After, the query runs in about 5 seconds on Oracle Exadata over one quarter of data across the four countries and returns a single number per country × risk segment combination. Marketing compares it with finance, finance compares it with commercial, and if there’s a discrepancy you go look at the join: not at the concept of customer.
| Metric | Before | After |
|---|---|---|
| Definitions of “contract holder” | 3 | 1 (with department-specific attributes) |
| Gaps between department dashboards | 9-16% depending on the KPI | < 0.5% (only ETL timing) |
| Time for cross-department analysis | 1-2 days of Excel | direct query on views |
| Cost of full re-platforming | estimated 18-24 months | 4 months + ongoing governance |
We never paid the full re-platforming cost because it wasn’t necessary. The bus matrix and the conformed dimensions don’t replace a refactor: they buy you the time to do one calmly when it’s actually needed, one process at a time.

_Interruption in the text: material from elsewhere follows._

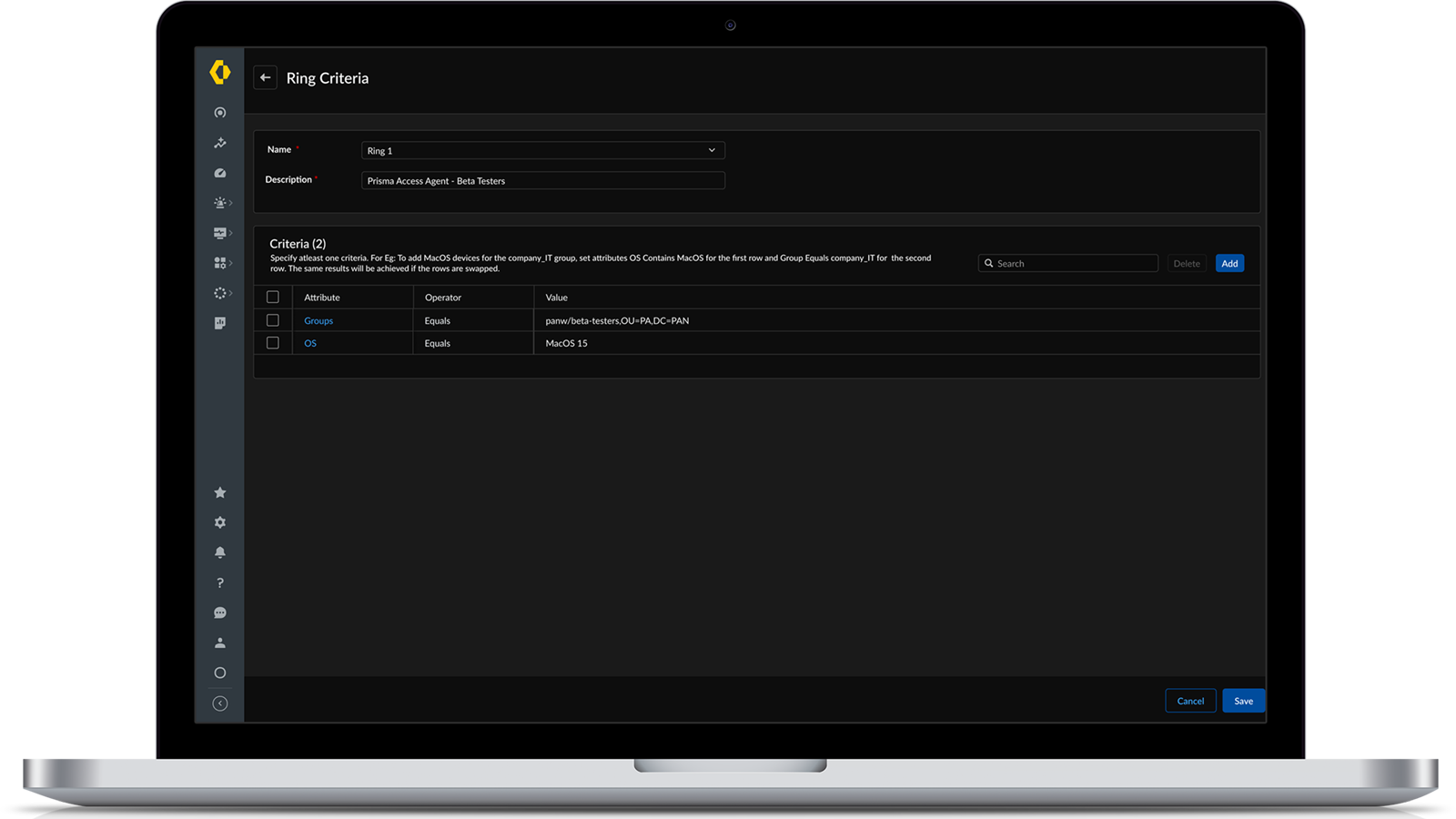Image resolution: width=1456 pixels, height=819 pixels.
Task: Collapse the sidebar with the circled chevron
Action: tap(220, 703)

🧠 Why the bus matrix has to come before coding #
The reason this work has to happen at the start — not after three data marts have grown on their own — is straightforward: conforming after the fact costs ten times more than conforming up front.
When you start from scratch, the conformed dimension is a page-and-a-half document written in a two-hour meeting. When you start from three data marts that have been in production for six years, it’s a six-month project with a governance committee, a central data team, a matching process to build, mapping tables to maintain, and organizational locks to negotiate.

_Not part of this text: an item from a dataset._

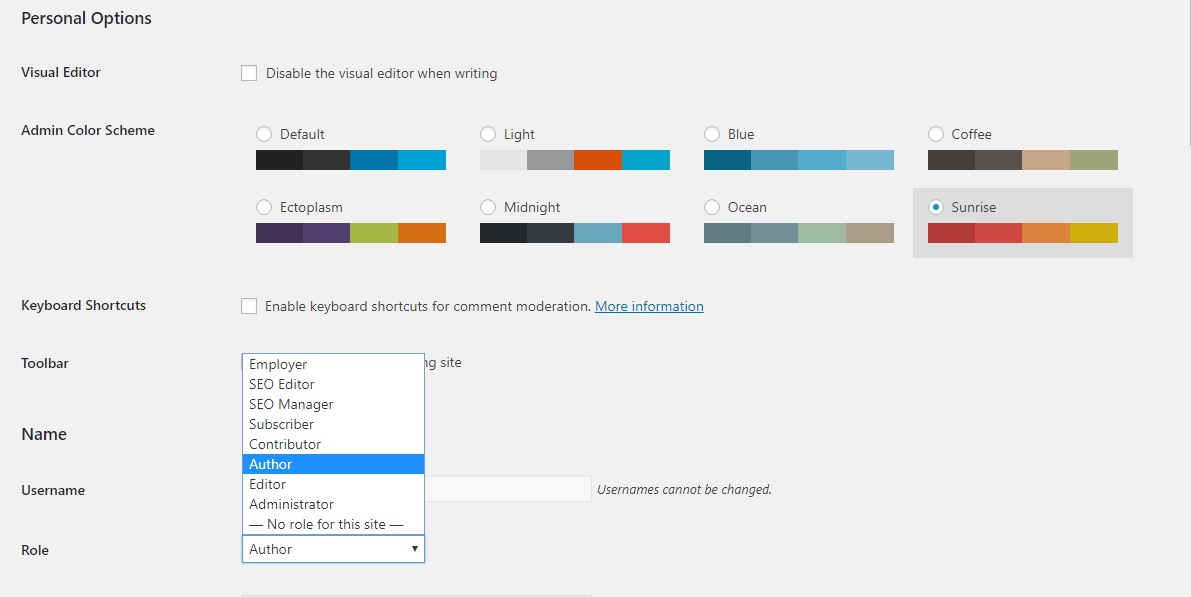Select the Midnight admin color scheme
The height and width of the screenshot is (597, 1191).
488,207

Kimball wrote about the bus matrix in the ’90s for exactly this reason: to give teams a sheet of paper to put on the wall before opening the SQL editor. It’s an alignment exercise, not an architectural one. The architecture comes later, and it comes out much better if the sheet of paper has been done first.
What I learned #
The technical work — dim_customer, the xrefs, the views — was the easy part. The demanding part was getting three departments to agree on what “customer” means. And that part wasn’t solved by me: it was solved by the CFO with his political weight, by the governance committee with six weeks of patience, and by the customer’s DBA who had an impressive long memory of every choice made over the previous years and why.
When I see a DWH project starting today without a bus matrix drawn and shared, I raise my hand before we begin. Not to play the wise one — to remind myself that that phase, the one of aligning definitions, can’t be skipped. If you skip it, you pay for it later with interest. If you do it, the rest of the project becomes almost boring. Which is exactly how it should be.
Official Sources #
- Kimball Group — Enterprise Data Warehouse Bus Matrix
- Kimball Group — Conformed Dimension
- Kimball Group — Type 2: Add New Row (Slowly Changing Dimensions)
Glossary #
Bus Matrix — Two-dimensional Kimball matrix with business processes as rows and conformed dimensions as columns. Used to align departments on definitions before starting the physical design of the data warehouse.
Conformed Dimension — A shared dimension with the same structure, semantics and key across multiple data marts. Allows summing measures coming from different business processes without ambiguity.
Data Mart — A subset of the data warehouse focused on a single business process or functional area (sales, marketing, finance). Can be built independently by a department but risks diverging from the others when dimensional conformity is missing.
Kimball — Ralph Kimball, methodology for designing data warehouses based on dimensional modeling, star schema and bus matrix. Bottom-up approach starting from business processes and building integrated data marts via conformed dimensions.
Star Schema — A data model with a central fact table linked to multiple dimension tables. The base pattern of every Kimball data mart and the natural ground on which conformed dimensions operate.